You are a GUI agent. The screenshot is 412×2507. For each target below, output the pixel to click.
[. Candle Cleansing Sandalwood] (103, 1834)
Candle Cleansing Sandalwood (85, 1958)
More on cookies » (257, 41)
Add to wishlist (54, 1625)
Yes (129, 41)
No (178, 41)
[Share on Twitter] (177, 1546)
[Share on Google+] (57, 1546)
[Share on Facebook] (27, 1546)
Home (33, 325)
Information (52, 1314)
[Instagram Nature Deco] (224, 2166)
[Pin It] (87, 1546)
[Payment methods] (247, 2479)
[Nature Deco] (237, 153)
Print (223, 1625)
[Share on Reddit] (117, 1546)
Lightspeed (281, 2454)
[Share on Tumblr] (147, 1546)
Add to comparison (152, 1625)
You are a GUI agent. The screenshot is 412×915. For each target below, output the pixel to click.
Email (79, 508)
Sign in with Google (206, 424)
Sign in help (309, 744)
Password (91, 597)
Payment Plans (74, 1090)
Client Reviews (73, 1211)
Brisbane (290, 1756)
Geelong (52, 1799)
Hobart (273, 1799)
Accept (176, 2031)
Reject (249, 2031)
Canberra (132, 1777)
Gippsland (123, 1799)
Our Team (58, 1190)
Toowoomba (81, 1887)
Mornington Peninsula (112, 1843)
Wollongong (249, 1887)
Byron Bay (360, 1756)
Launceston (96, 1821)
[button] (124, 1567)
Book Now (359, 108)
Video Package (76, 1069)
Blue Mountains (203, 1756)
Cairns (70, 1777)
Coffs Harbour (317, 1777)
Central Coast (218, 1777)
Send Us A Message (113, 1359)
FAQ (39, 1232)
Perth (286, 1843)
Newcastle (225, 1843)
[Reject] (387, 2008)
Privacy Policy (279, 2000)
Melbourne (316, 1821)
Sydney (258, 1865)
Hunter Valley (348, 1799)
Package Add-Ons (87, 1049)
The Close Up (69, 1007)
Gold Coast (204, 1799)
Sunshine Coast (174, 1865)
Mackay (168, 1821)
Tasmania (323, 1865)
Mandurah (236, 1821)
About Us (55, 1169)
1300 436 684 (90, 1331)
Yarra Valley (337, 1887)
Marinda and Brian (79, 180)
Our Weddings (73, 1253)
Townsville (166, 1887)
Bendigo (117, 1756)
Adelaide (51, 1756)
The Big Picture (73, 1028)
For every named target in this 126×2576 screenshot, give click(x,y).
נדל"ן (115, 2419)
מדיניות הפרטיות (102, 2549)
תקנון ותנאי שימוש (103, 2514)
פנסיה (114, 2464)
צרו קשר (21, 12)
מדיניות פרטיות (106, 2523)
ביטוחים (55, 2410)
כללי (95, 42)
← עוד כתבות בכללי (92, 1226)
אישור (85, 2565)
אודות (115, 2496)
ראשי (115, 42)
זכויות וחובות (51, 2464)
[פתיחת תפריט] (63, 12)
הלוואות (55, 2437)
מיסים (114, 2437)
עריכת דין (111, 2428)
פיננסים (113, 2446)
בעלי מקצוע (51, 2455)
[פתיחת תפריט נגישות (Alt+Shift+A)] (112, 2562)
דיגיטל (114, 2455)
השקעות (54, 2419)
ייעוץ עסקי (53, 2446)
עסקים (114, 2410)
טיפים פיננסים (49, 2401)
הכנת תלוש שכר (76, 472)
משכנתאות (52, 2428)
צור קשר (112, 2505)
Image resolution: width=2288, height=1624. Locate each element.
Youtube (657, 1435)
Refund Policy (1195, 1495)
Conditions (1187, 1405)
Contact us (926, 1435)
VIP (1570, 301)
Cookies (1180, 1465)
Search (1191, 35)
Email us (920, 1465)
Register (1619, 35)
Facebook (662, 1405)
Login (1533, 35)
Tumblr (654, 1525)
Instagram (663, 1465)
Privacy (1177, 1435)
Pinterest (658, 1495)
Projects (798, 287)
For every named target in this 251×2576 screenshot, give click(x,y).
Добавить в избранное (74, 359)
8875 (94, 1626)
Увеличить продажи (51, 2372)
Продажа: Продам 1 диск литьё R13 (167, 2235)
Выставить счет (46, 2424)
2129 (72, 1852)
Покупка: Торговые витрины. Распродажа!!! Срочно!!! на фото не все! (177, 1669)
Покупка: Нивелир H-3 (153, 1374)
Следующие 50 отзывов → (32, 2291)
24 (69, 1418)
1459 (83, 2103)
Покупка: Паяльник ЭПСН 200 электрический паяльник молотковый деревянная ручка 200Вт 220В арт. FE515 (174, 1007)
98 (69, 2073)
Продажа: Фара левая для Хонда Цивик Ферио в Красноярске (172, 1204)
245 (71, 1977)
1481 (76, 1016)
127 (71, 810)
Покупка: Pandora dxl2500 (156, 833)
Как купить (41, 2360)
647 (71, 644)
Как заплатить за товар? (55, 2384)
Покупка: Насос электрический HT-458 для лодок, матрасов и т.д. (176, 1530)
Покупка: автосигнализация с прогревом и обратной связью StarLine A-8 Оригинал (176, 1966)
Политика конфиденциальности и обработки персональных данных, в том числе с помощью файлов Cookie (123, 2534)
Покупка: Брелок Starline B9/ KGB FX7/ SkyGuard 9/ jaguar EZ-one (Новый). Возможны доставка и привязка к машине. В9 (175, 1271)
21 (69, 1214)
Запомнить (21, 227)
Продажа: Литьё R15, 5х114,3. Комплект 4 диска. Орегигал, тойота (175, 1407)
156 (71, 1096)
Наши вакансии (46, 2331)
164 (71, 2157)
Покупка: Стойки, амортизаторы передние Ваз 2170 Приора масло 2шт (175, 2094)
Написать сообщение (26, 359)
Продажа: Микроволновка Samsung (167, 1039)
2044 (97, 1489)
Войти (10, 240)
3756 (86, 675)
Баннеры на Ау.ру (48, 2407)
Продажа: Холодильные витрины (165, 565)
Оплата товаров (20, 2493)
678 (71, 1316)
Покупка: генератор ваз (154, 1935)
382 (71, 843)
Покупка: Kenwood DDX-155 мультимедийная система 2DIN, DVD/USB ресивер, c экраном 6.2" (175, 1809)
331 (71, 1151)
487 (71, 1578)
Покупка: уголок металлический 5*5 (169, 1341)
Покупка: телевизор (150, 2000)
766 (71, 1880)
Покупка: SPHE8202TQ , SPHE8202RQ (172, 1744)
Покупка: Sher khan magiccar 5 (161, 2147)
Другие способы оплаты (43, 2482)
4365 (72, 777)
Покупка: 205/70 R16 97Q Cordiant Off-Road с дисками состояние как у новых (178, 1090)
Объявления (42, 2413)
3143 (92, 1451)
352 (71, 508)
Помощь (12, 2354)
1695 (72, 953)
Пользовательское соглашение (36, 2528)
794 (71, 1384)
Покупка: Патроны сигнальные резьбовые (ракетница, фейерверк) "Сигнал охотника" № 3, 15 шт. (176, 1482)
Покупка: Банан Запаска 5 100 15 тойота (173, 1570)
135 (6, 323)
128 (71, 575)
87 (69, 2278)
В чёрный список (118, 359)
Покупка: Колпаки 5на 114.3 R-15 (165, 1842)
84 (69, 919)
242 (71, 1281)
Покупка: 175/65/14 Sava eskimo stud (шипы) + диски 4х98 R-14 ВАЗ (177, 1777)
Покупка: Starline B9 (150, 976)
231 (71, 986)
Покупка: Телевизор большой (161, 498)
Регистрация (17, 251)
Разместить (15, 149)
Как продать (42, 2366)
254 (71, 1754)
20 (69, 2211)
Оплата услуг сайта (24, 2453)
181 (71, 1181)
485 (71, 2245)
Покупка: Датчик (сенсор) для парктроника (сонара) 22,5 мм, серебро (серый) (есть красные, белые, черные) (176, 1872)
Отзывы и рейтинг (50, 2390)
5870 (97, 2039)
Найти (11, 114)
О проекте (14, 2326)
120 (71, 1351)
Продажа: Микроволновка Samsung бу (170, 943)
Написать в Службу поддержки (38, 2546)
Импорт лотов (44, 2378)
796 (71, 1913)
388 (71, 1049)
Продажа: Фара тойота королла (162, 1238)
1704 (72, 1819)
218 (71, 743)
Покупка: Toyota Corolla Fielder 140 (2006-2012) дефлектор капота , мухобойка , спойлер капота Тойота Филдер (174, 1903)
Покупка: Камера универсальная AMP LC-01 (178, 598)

Work task
Search the listing for the word "give", and copy every line in which it is found.

Solution to the problem
For every named target in this 126×2576 screenshot, give click(x,y).
For every named target in this 251×2576 screenshot, give click(x,y).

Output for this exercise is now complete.